(Records from a dataset)
================

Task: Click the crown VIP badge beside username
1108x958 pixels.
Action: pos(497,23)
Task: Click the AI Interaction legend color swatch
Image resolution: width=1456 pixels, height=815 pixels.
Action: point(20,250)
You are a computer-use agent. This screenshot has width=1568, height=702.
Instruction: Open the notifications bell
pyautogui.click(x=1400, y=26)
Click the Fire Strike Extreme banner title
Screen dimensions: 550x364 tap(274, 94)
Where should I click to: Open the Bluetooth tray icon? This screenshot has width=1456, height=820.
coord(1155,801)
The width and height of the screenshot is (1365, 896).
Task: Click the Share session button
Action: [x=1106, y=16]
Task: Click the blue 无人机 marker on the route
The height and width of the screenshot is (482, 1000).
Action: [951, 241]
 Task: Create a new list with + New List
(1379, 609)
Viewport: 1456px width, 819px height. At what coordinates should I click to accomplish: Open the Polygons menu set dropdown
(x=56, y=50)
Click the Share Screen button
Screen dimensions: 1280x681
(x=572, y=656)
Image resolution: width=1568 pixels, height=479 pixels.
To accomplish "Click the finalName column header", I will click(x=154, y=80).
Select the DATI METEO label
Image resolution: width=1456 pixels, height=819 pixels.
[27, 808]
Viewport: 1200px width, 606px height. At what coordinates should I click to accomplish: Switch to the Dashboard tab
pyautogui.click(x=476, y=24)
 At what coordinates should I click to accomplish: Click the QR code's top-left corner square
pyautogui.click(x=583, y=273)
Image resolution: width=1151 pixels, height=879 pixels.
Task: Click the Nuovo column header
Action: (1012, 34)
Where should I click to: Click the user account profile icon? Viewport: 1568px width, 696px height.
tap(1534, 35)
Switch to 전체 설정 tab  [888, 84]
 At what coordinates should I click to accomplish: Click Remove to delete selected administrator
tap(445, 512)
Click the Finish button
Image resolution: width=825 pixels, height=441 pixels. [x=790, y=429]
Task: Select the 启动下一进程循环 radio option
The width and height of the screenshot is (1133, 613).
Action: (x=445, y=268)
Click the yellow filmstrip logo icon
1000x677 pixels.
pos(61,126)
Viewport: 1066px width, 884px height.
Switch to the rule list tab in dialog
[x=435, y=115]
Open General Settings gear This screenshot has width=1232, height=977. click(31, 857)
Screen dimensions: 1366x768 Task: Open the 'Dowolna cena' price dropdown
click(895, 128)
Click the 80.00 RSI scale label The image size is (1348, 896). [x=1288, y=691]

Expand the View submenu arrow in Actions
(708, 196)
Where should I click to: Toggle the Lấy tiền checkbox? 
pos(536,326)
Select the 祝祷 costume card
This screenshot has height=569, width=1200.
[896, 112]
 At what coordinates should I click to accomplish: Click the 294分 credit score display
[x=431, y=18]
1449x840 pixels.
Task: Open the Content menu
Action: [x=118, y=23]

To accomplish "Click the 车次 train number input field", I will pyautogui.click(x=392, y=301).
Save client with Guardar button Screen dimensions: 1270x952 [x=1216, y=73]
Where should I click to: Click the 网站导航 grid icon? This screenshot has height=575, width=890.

================

_Set task:_
Please copy the data word for word, from the line that contains "Screen dimensions: 1366x768" through the last line of the data above.

_Response to this exercise:_
Screen dimensions: 1366x768 Task: Open the 'Dowolna cena' price dropdown
click(895, 128)
Click the 80.00 RSI scale label The image size is (1348, 896). [x=1288, y=691]

Expand the View submenu arrow in Actions
(708, 196)
Where should I click to: Toggle the Lấy tiền checkbox? 
pos(536,326)
Select the 祝祷 costume card
This screenshot has height=569, width=1200.
[896, 112]
 At what coordinates should I click to accomplish: Click the 294分 credit score display
[x=431, y=18]
1449x840 pixels.
Task: Open the Content menu
Action: [x=118, y=23]

To accomplish "Click the 车次 train number input field", I will pyautogui.click(x=392, y=301).
Save client with Guardar button Screen dimensions: 1270x952 [x=1216, y=73]
Where should I click to: Click the 网站导航 grid icon? This screenshot has height=575, width=890.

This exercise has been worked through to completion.